As for permutations of this function for architecture, this function makes use of a few number of registers; therefore 32-bit or 64-bit architecture differences are not of concern. This leaves variable type (double, float, char, short, int32) and AVX. Assuming you code for P4 and later, the system will have at least SSE. What this means is you will have to write 10 similar functions (five if you omit AVX).

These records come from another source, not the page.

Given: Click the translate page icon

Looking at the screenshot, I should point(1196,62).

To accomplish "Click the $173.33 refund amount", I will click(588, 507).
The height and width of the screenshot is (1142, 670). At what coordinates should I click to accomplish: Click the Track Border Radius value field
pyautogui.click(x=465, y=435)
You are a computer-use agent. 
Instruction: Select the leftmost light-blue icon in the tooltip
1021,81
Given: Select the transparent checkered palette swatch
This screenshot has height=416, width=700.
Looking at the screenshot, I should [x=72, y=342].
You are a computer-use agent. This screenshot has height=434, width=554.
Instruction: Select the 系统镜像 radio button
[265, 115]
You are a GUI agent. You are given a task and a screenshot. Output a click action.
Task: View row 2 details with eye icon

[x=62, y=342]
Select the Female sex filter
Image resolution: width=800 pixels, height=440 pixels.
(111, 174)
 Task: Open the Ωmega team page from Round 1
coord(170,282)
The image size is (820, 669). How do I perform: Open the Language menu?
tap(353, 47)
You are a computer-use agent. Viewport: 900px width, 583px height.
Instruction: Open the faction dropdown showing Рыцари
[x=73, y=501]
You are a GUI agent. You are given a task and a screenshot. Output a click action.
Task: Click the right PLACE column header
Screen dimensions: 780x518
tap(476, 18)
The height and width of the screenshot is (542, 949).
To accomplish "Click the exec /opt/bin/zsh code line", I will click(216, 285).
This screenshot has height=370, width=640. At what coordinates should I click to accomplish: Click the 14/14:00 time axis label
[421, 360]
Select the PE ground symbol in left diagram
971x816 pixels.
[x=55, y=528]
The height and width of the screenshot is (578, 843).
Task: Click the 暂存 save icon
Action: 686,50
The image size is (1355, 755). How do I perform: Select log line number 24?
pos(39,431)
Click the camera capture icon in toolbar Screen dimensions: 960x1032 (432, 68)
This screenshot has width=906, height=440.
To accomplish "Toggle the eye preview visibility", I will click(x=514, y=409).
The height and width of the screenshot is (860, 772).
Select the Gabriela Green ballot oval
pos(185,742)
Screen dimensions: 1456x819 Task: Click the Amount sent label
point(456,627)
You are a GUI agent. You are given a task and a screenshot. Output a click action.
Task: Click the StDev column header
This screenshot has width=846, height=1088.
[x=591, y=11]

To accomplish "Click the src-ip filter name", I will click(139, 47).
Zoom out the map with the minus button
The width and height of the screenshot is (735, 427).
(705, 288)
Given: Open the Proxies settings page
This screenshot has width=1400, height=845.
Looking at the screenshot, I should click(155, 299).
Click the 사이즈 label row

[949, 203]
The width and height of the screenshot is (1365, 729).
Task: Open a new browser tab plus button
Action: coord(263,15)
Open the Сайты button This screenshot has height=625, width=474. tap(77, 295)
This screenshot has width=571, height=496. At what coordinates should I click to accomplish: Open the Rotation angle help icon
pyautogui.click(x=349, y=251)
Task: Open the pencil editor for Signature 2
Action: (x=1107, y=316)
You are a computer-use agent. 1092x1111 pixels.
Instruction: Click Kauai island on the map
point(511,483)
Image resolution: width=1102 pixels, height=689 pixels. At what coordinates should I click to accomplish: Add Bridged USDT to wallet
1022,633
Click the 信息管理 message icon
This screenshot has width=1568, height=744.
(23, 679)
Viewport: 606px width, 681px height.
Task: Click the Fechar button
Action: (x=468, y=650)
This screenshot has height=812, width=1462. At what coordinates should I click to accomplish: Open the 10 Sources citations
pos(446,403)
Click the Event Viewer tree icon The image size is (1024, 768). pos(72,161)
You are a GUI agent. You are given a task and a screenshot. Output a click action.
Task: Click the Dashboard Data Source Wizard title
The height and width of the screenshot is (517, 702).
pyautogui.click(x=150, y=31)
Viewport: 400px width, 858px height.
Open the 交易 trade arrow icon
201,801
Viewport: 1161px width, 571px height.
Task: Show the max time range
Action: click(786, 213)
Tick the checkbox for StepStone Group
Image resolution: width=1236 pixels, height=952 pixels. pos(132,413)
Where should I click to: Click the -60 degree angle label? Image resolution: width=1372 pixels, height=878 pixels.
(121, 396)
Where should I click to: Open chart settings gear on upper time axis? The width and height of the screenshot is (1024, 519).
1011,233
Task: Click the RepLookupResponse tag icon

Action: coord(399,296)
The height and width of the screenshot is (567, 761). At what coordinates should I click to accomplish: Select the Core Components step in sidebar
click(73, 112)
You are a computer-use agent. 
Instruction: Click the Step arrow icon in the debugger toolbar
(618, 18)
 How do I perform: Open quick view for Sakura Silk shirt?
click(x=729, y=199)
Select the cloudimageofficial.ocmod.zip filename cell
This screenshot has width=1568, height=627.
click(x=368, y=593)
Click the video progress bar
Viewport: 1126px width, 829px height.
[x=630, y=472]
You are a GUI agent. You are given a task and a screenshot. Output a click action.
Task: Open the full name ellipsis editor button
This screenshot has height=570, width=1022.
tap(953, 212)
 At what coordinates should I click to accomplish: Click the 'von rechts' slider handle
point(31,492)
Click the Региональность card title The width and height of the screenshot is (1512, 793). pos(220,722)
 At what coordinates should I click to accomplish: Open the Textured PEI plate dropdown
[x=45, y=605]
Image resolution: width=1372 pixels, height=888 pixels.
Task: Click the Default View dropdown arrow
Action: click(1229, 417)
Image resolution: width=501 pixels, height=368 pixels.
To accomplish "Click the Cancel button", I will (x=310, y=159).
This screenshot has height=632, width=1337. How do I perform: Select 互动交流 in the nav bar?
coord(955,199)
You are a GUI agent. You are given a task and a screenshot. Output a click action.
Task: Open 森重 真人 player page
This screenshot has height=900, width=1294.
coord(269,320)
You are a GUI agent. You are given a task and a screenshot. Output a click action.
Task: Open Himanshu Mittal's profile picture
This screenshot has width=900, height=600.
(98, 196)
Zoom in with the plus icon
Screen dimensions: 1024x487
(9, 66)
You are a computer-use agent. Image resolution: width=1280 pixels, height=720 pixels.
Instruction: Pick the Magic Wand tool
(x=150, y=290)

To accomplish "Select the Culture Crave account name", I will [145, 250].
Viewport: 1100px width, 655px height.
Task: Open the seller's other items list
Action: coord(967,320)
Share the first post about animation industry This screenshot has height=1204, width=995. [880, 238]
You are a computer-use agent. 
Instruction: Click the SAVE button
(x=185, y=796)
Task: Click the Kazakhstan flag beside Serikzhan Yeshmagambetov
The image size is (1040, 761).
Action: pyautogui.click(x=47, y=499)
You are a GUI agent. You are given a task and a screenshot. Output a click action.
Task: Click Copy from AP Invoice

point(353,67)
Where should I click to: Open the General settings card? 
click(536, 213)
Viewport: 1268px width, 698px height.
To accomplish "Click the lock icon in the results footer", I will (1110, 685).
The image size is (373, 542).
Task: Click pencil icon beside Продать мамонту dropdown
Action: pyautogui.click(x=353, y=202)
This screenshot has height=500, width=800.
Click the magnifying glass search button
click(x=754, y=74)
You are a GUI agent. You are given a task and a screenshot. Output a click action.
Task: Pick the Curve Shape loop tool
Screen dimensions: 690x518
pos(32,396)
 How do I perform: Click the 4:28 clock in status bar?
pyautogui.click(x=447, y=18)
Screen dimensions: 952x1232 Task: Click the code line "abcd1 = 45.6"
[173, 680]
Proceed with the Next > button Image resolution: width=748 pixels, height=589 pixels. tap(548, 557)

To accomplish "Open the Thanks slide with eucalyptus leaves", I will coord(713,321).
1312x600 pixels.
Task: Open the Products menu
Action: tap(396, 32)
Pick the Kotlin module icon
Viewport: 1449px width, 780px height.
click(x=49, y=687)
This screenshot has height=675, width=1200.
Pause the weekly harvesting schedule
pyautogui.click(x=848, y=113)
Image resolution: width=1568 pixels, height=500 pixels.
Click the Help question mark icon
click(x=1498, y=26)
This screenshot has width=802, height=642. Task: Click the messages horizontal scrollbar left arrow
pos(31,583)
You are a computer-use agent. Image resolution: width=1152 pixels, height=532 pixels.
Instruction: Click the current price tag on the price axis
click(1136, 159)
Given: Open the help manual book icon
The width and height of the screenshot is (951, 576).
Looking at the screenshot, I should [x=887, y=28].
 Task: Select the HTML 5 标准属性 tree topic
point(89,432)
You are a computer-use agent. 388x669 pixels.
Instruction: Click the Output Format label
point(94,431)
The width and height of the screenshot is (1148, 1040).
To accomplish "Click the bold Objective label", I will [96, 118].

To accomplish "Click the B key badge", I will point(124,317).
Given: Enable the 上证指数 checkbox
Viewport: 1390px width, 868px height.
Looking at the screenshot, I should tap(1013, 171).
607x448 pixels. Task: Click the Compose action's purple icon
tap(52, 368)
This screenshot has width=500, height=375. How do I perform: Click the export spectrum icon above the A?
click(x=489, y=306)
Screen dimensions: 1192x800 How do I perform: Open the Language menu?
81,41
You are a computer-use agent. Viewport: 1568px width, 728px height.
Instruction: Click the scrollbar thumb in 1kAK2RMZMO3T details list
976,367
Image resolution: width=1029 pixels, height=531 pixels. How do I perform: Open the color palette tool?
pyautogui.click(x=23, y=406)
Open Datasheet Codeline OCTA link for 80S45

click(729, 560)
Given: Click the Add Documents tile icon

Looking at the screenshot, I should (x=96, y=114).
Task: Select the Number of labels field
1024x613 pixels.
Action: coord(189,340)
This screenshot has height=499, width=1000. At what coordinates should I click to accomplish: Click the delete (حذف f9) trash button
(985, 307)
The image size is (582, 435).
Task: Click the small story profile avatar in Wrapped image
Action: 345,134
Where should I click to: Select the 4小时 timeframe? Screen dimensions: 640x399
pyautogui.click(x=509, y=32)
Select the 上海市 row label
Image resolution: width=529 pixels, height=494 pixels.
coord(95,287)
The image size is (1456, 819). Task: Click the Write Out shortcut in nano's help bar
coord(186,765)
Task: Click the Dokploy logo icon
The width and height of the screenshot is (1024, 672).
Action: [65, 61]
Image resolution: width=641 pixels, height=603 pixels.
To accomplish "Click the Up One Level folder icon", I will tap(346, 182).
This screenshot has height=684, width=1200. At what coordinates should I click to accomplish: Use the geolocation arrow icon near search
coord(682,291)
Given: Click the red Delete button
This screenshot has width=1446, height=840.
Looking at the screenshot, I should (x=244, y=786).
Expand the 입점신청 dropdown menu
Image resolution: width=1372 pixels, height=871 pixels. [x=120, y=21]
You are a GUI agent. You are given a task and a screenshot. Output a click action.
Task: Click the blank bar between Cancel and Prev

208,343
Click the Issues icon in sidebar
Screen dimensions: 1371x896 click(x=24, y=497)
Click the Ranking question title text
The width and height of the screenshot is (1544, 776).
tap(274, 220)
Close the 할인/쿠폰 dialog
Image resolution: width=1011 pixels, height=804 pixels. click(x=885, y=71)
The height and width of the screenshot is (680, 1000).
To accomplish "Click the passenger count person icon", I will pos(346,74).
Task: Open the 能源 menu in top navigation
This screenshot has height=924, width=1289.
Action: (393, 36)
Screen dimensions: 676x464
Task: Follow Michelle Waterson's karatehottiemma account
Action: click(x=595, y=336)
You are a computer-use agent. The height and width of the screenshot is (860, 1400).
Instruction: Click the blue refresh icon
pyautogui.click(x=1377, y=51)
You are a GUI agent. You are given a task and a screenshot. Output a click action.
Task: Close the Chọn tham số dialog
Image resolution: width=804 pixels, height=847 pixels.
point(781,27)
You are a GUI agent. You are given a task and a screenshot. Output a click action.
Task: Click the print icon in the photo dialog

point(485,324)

Now let's look at the same function written using CEAN syntax:
__declspec(noinline)
void VectorScaleCEAN(double* vec, int len, double scale)
{
vec[0:len] *= scale;
}
This function is reduced to one statement. In fact, you would most likely eliminate the function and use the statement inline. The following two lines are equivilent:
// ... VectorScaleCEAN(X, lenX, 2.0); // use function X[0:lenX] *= 2.0; // perform inline // ...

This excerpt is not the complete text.